As a teenager- I could sleep.  I had no idea what a luxury I was experiencing every weekend.  NO IDEA.  Time passed and I "grew" up.  As a childless adult, I could sleep.  Again, no idea what a luxury I had.  Fast forward ten years and I am introduced to "motherhood".  Mackenzie was a good sleeper for the most part unless she was sick.  Mackenzie stayed sick the 1st year and 1/2 of her life (see the problem)... so I learned "how to sleep" sitting up in a rocker.  As a single, working parent that lived 100 miles away from the closest relative, I became a "living zombie".  I coped but it wasn't easy.   When Mackenzie turned two, I had tubes put in her ears... and WHAM- a miracle happened- we actually began sleeping the entire night.  What a glorious, majestic occurrence.  This time around I did NOT take it for granted.  I got up with the chickens but I slept the entire nights.  I can give up "sleeping in" for that to happen.  Harmony (the angels sing)!  Time passed and I became pregnant.  For those of you who have never been pregnant I can tell you this- you are tired the first few months and exhausted the last ones... the joke here is you can not sleep because you have morphed into a human blimp... not an overweight blimp that gives when you lay on it... but a rock hard blimp.  No tummy sleeping... I like tummy sleeping.. So months eight and nine...I encountered the very little sleep mode again.

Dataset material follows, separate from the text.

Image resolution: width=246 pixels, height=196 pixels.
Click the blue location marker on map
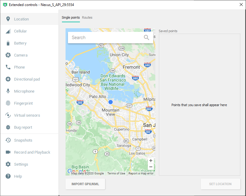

February rolled around in 2007 and Walker arrived.  Walker had colic.  I am not sure how to explain this but it made my time with Mackenzie when we lived in Huntsville seem like a walk in the park, on a lovely sunny day, with the birds chirping and flowers in bloom.  SIGH!  My baby boy did not sleep for more than 30 minutes (DAY OR NIGHT) at a time.  It was a situation, I would not wish on anyone- pause inserted here- not even Obama.   (mmhmmm- it was terrible)  I turned to antidepressants to keep me grounded and from running away.  I watched for a "turning point" but it did not happen.. he turned one- and the sleep pattern was established.  He turned two- and he still got up several times a night.  When he finally turned three he would get up once a night-  MANAGEBLE!  Now my little darling sleeps all night, most nights.  But I can't.  My immediate response is "What in the sam hill is going on" (Thank you Scout, I love this southern phrase)?  What a cruel joke.  I got up and took care of my kids for years...I should have earned the right to be able to sleep an entire night.  Alas, that is not the case.  I have returned to my vegetated state.  I have nothing against vegetables-  I love me some peas and carrots.  However, Vegetables eventually rot... and there is the bad news my friends.  Just sayin'

1 comment:

  1. When Walker is about 8 you will be able to sleep again but not sure what age the daughter will be then....humm but anyway you will have a few good years till one is a teenager. Then no sleep again but usually only on Friday or Saturday night. Unless you are one to read the diary and go thru their stuff then you will not sleep at all till you hand them off to a husband or daughter in law. Just saying!